Task prompt
Everything from the line containing "Screenshot is 412x2427." to the end of the listing is to be set down exactly, both ends included, and nothing before it.

Dataset content

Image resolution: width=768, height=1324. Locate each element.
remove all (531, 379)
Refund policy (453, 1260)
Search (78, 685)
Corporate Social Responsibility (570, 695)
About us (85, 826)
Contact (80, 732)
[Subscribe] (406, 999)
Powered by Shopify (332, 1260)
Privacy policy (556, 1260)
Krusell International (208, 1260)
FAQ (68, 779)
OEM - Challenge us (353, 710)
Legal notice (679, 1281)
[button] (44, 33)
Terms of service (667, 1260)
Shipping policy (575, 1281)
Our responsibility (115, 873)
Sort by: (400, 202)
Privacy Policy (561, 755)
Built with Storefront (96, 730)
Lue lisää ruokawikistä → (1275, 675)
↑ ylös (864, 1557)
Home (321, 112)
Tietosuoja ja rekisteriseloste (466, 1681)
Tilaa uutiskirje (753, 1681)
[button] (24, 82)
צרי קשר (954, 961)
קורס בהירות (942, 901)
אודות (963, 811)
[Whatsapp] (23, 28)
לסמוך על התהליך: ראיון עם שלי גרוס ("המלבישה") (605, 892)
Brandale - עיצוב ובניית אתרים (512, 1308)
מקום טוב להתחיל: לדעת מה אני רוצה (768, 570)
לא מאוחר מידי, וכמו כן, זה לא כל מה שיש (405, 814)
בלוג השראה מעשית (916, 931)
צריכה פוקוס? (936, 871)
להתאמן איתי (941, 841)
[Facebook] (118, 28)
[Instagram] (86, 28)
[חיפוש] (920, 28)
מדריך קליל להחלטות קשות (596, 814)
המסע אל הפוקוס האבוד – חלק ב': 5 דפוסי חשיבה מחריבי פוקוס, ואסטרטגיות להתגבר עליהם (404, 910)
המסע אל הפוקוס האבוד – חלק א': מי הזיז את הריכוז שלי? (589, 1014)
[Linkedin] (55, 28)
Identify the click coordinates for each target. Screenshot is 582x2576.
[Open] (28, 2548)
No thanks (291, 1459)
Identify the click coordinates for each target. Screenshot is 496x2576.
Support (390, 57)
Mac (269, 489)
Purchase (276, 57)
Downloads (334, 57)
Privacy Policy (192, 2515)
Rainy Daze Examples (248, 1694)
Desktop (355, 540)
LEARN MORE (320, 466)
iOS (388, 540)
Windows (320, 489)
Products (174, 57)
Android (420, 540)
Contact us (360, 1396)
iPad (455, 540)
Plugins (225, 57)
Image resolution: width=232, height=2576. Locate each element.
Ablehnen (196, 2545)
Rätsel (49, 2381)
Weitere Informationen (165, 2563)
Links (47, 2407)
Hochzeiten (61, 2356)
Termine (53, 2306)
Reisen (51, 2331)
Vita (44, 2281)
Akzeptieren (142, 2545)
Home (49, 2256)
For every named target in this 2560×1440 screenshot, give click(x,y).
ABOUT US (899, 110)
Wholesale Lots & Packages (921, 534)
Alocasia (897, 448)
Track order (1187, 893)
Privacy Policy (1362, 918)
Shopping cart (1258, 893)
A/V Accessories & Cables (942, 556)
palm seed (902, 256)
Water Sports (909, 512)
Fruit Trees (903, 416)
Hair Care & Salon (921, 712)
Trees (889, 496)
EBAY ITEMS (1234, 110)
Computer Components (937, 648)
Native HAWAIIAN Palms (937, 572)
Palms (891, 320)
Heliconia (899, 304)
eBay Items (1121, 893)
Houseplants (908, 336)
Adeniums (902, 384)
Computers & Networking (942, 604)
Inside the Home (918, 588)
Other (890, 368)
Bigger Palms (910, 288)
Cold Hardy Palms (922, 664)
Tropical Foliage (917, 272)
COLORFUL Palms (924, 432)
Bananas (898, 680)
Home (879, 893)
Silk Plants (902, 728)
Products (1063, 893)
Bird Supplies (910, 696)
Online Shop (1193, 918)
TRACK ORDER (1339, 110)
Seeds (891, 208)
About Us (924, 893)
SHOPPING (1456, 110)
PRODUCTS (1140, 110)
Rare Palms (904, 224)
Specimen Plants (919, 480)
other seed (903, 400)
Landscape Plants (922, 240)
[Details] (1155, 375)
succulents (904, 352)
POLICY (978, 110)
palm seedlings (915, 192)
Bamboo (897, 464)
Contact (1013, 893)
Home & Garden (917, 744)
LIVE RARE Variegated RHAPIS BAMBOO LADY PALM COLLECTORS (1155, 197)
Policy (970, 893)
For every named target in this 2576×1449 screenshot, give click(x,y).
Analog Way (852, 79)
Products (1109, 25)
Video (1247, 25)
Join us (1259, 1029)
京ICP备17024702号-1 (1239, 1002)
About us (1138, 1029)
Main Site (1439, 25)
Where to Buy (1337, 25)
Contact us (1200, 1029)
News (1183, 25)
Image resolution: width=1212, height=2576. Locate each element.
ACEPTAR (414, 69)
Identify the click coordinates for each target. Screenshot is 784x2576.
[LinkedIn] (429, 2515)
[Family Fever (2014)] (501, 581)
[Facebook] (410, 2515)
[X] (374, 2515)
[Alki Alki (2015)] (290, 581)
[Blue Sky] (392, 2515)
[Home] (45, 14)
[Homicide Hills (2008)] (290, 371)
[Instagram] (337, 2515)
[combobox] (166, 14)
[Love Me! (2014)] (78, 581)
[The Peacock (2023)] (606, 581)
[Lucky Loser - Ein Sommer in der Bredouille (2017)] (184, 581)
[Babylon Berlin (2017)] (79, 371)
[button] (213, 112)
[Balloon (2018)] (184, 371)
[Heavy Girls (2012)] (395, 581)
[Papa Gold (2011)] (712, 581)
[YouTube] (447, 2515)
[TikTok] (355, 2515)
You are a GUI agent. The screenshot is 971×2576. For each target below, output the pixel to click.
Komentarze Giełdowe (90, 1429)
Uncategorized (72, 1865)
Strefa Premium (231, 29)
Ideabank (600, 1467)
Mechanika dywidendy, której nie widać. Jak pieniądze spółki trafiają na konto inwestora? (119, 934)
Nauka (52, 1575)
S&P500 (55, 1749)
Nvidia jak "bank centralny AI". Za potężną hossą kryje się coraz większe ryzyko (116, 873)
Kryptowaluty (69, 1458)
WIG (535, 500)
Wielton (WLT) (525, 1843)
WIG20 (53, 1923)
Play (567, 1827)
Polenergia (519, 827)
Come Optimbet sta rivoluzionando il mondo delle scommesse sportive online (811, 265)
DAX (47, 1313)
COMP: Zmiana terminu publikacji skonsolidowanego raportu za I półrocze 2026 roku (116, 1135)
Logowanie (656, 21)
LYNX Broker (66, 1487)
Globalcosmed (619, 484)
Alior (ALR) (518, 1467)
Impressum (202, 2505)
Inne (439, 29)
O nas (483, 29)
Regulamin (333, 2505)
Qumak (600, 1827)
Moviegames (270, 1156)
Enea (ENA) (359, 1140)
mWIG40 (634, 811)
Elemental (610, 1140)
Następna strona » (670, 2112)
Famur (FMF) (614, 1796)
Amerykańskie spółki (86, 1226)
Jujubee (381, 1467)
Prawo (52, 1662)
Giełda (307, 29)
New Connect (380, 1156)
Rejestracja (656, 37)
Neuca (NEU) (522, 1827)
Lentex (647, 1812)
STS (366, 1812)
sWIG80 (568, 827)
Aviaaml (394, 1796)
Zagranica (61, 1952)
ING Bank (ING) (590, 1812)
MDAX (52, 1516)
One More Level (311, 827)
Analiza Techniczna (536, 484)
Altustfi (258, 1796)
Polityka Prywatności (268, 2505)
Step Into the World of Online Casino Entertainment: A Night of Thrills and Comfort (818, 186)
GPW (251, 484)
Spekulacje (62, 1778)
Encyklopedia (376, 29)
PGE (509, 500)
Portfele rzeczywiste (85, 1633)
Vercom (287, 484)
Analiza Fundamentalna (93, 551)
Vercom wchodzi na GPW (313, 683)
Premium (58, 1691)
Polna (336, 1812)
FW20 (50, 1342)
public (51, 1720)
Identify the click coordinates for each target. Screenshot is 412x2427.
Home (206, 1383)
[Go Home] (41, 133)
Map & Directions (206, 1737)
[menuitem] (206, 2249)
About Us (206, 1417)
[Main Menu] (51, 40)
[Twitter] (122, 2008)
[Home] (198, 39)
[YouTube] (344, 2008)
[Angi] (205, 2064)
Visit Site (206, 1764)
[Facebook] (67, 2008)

Response area
Identify the click coordinates for each target. Screenshot is 412x2427.
Home (206, 1383)
[Go Home] (41, 133)
Map & Directions (206, 1737)
[menuitem] (206, 2249)
About Us (206, 1417)
[Main Menu] (51, 40)
[Twitter] (122, 2008)
[Home] (198, 39)
[YouTube] (344, 2008)
[Angi] (205, 2064)
Visit Site (206, 1764)
[Facebook] (67, 2008)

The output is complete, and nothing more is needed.